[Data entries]
──────────
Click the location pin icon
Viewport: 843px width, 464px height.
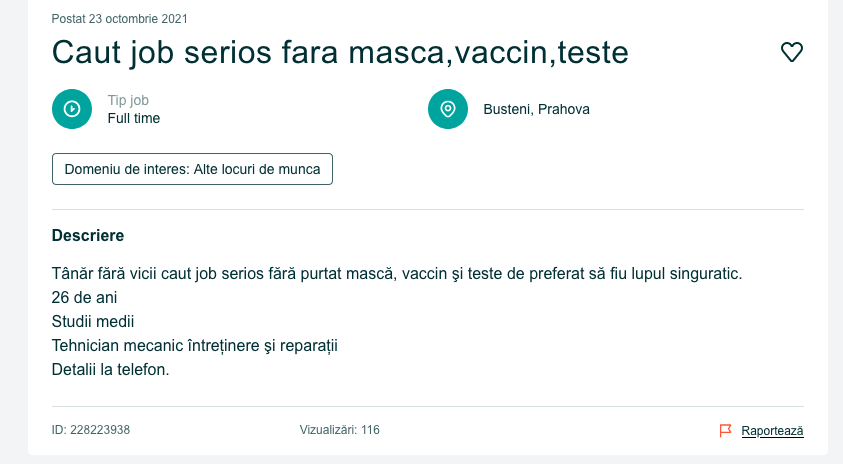coord(448,109)
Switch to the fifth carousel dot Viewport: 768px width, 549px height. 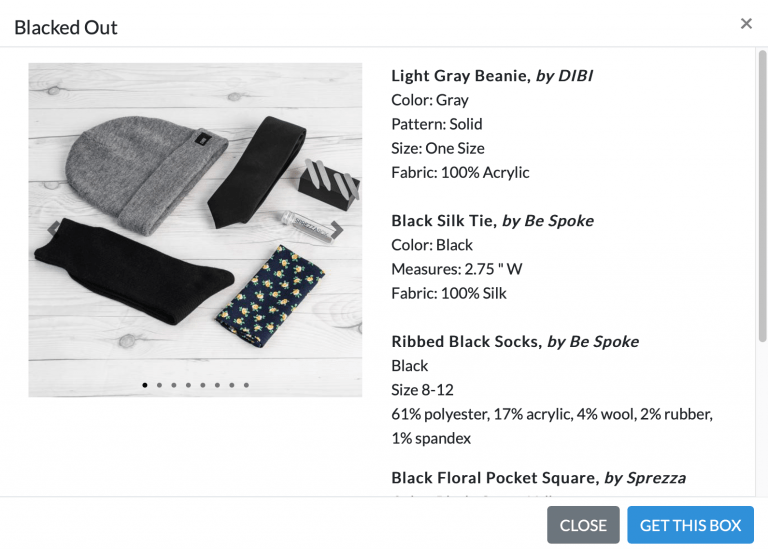click(203, 385)
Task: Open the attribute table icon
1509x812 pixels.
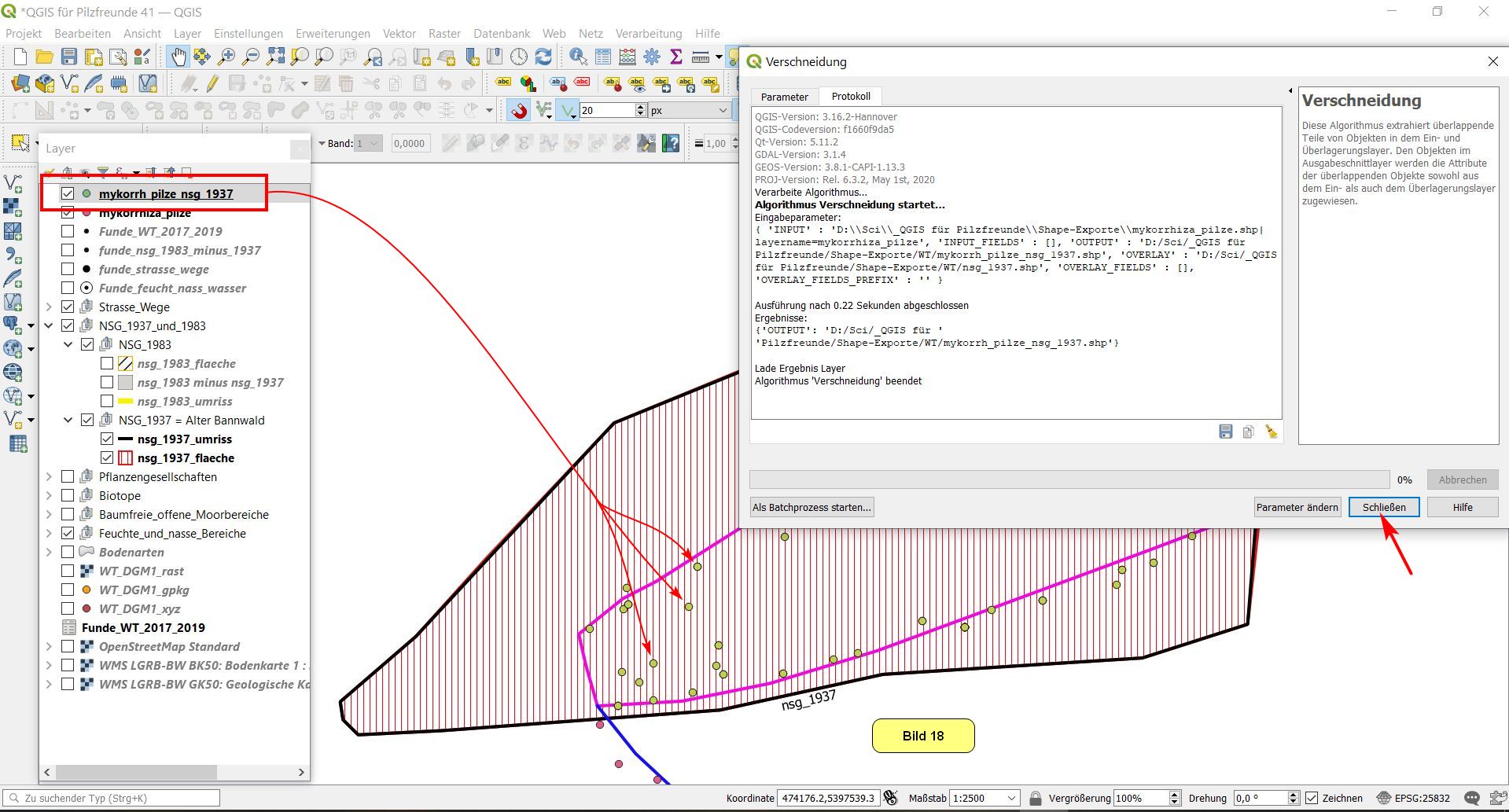Action: tap(602, 57)
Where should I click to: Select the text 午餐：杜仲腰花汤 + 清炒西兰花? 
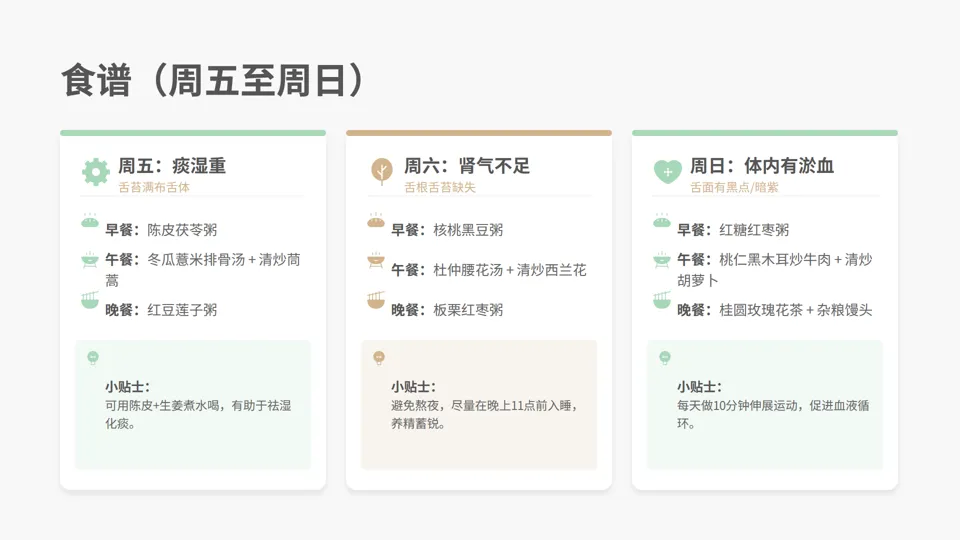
──────────
Your answer must consist only of the lines from the one containing "1509x812 pixels." through the end of the entries, restated word for word, with no pictures.

**Answer**
1509x812 pixels.
Action: tap(602, 57)
Where should I click to: Select the text 午餐：杜仲腰花汤 + 清炒西兰花? 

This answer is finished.